Artifact densities (used as a proxy for total counts, which were not available for the many sites that were sampled) are not as clear cut, but still show some significant differences. In t-tests of logged artifact densities (still using the Bonferroni adjustment), habitations were significantly different from both seasonal sites and special-use sites (Table 5.19). This indicates that there are real differences in the density and complexity of assemblages between habitations and other site types, reflecting the larger size of habitations and the wide variety of tasks performed there. Seasonal and special-use sites are not significantly different from one another in terms of artifact density, however. This indicates that seasonal sites, while roughly of the same density as special-use sites, have more different types of artifacts, suggesting more complex assemblages.
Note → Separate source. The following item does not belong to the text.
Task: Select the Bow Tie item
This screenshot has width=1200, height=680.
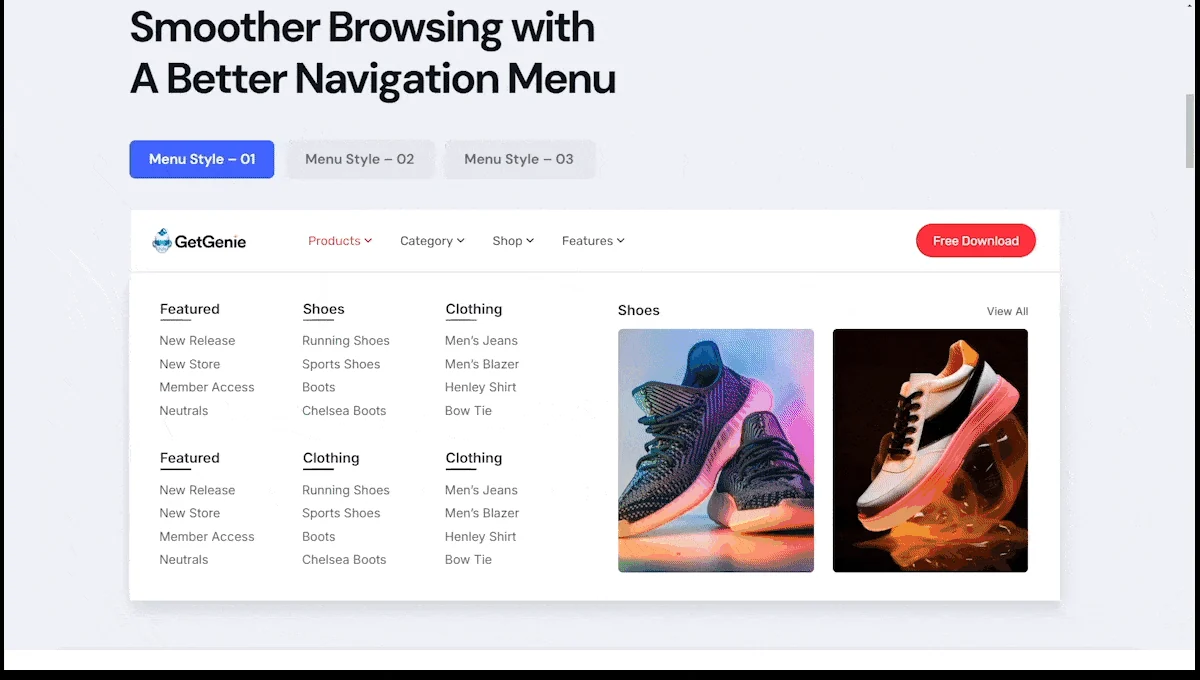Action: 468,410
Nonstructural Feature Groups and Site Types Another means to explore the nature of these site types is to examine the occurrence of different nonstructural features at each site type. It will be remembered that the type of feature (other than presence/absence and size of structures) was not used to create the site types, though the number of different feature types was important. In the survey recording scheme, nonstructural features were grouped into five general categories based on assumed use and/or material/fabric: architectural features; fire-related features; unknown/other rock features; agricultural features; and bedrock features. Structures are not included in this discussion, since they were used to create the site types. Circulation features (trails and roads) are omitted since none were recorded that were prehistoric. Unknown and other features (n=4) are also omitted from this discussion (Table 5.20 shows specific feature types in each group; see Appendix A for descriptions of these types).
The null hypothesis that the type of site and the kinds of nonstructural features found on sites are independent was tested using a chi-square test, with an alpha of .05. Table 5.21 shows the contingency table of site type and feature group. The results of this test (sample size=571 features, df=8, chi square=25.448, p=.001) lead to rejection of the null hypothesis and recognition of a definite association between site type and feature group (Table 5.21). Examination of Table 5.21, which shows the observed frequency, expected frequency, and difference of observed from expected for each cell, reveals that seasonal sites have a higher than expected number of bedrock features, while special-use sites have a higher than expected frequency of rock features. The association of feature groups with site types provides independent information which, when combined with the artifactual parameters of the site types, suggests that there are real differences between these three site types.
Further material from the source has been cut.